(Saved entries)
----------------------------------------

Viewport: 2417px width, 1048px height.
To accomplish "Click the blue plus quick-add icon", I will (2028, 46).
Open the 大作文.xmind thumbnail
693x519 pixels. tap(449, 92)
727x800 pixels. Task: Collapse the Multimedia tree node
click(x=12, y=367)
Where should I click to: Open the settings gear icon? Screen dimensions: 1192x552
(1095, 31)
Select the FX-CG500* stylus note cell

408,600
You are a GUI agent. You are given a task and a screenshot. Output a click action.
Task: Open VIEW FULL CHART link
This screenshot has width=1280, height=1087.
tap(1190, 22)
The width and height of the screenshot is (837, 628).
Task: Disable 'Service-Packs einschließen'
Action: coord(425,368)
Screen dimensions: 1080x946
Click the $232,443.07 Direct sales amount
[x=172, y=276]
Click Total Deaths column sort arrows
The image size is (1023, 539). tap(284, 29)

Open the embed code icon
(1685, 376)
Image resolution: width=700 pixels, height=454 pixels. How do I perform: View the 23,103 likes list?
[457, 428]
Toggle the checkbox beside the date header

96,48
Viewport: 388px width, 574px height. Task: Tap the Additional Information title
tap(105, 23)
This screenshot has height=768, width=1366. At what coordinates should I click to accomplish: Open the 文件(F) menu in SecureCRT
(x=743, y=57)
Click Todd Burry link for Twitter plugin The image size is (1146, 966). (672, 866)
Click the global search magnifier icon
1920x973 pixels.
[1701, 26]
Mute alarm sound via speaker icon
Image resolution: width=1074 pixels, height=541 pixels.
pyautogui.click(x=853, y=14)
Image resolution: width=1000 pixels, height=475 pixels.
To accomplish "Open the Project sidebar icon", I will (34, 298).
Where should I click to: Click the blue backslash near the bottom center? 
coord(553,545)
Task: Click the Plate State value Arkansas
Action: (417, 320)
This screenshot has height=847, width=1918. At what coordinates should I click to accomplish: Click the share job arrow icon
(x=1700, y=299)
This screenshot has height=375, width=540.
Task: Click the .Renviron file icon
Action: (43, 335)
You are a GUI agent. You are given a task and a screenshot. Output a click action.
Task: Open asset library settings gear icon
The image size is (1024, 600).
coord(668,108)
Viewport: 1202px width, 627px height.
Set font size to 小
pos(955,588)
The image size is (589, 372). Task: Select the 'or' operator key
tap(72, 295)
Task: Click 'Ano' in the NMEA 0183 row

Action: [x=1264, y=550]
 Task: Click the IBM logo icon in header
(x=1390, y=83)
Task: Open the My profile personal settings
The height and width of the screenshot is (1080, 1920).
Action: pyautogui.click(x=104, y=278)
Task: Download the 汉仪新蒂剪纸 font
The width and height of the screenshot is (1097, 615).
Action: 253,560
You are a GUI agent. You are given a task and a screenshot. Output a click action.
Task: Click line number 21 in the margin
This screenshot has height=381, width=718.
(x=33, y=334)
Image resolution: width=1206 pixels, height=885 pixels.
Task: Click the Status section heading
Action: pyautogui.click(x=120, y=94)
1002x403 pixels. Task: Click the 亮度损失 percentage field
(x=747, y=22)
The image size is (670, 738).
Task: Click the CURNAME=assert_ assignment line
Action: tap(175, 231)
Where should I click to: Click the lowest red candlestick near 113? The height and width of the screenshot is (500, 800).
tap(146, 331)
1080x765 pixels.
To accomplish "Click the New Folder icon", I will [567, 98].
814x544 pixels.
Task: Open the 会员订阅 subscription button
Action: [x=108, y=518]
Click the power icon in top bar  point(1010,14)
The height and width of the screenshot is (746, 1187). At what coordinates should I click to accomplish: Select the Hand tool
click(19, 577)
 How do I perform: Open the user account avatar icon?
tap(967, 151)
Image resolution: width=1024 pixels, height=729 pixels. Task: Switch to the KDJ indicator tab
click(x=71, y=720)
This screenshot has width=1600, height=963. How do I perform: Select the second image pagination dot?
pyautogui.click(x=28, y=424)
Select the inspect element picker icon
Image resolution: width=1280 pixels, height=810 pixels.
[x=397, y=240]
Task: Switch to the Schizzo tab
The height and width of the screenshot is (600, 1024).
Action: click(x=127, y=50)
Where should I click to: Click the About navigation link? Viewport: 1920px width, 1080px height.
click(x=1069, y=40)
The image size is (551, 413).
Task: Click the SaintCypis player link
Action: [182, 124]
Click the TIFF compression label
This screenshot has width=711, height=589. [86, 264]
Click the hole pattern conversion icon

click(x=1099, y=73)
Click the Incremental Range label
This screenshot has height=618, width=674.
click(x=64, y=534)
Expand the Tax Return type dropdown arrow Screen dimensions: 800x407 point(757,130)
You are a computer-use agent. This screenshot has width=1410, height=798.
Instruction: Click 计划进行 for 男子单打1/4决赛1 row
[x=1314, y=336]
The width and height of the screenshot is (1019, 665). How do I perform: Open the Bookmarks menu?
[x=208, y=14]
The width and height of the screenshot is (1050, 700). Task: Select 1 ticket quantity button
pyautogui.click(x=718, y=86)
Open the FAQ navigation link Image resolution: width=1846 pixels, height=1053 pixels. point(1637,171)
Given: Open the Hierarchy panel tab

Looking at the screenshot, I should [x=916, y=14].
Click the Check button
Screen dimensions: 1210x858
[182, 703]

----------------------------------------

• [Task details]
The lines running from the start of the data through the one that contains "Screen dimensions: 1080x946" should be reproduced exactly, and only those.

• [Solution]
Viewport: 2417px width, 1048px height.
To accomplish "Click the blue plus quick-add icon", I will (2028, 46).
Open the 大作文.xmind thumbnail
693x519 pixels. tap(449, 92)
727x800 pixels. Task: Collapse the Multimedia tree node
click(x=12, y=367)
Where should I click to: Open the settings gear icon? Screen dimensions: 1192x552
(1095, 31)
Select the FX-CG500* stylus note cell

408,600
You are a GUI agent. You are given a task and a screenshot. Output a click action.
Task: Open VIEW FULL CHART link
This screenshot has width=1280, height=1087.
tap(1190, 22)
The width and height of the screenshot is (837, 628).
Task: Disable 'Service-Packs einschließen'
Action: coord(425,368)
Screen dimensions: 1080x946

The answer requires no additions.